Page excerpt:
* * * * * * *

How SOAR and Network will grow
The reefer fleet SOAR has a diverse customer base, but has the most density on I-40 and I-80 hauling produce out of the Rocky Mountains and West Coast east into the Midwest, and proteins and manufactured foods out of the Midwest back west. Kramer said that while he is focused on the assets’ operating ratio and free cash flow before revenue growth, he expects SOAR to grow its tractor count to 500 next year.
The consolidated freight brokerage operation will be run out of Chattanooga by David Ferguson, the president of Network. Prior to Network, Ferguson had a storied career in Chattanooga logistics which included serving as vice president of operations at U.S. Xpress, chief operating officer at Lipsey Logistics and president at Riverside Transport. Ben Gordon, the former chief operating officer at Network, will oversee the Chattanooga office as general manager.
Poulos said that the future growth of SOAR and Network will likely be weighted toward the non-asset side of the business and that the Chattanooga brokers have the right culture to drive that growth.
“We’re leading with logistics, which opens us up to a world of service opportunities with our customers that are not limited to the asset,” Poulos said.
Isaacson said that there are few non-asset logistics providers who truly specialize in refrigerated freight. That opens up an opportunity for Network to go deeper with its customers and combine non-asset and asset services in novel ways.
Network’s strategy built around expertise in specific industry verticals
After the initial financial, human resources and technology integrations are completed over the next 30 to 60 days — Network’s technology team built bots to scrape all of its data and feed it into McLeod, the company’s new TMS — the management team will focus on organizational development. A major difference between Network’s plan for growth and most other freight brokerages is that it plans to organize its floor into pods based on seven industry verticals. The idea is that the brokers will gain expertise in the particular requirements of each kind of freight, whether it’s food and beverage or pharmaceuticals, and be able to add new customers in each vertical more efficiently.

* * * * * * *

Given information:

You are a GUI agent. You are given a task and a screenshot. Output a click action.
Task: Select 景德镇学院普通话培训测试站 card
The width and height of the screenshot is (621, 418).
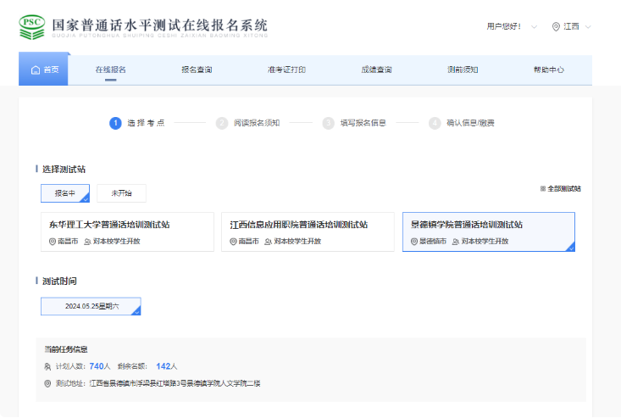tap(488, 231)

* * * * * * *

Tasks for this exercise:
- 1) From the excerpt about SOAR and Network, list every person it names.
- 2) Does each statement below agree with the excerpt about SOAR and Network? For each, answer yes or no and quote the deciding words.
(a) SOAR is expected to reach 500 tractors next year.
(b) Ben Gordon will run the consolidated freight brokerage operation.
(c) Network plans to organize its floor into pods based on ten industry verticals.
- 3) Answer these questions from the excerpt about SOAR and Network.
(a) On which two interstates does SOAR have the most density?
(b) What is the name of Network's new TMS?
(c) Over how many days are the initial integrations to be completed?

Written responses:
- 1) Kramer, David Ferguson, Ben Gordon, Poulos, Isaacson

- 2)
(a) Yes: "he expects SOAR to grow its tractor count to 500 next year"
(b) No: "will be run out of Chattanooga by David Ferguson, the president of Network"
(c) No: "pods based on seven industry verticals"

- 3)
(a) I-40 and I-80
(b) McLeod
(c) 30 to 60 days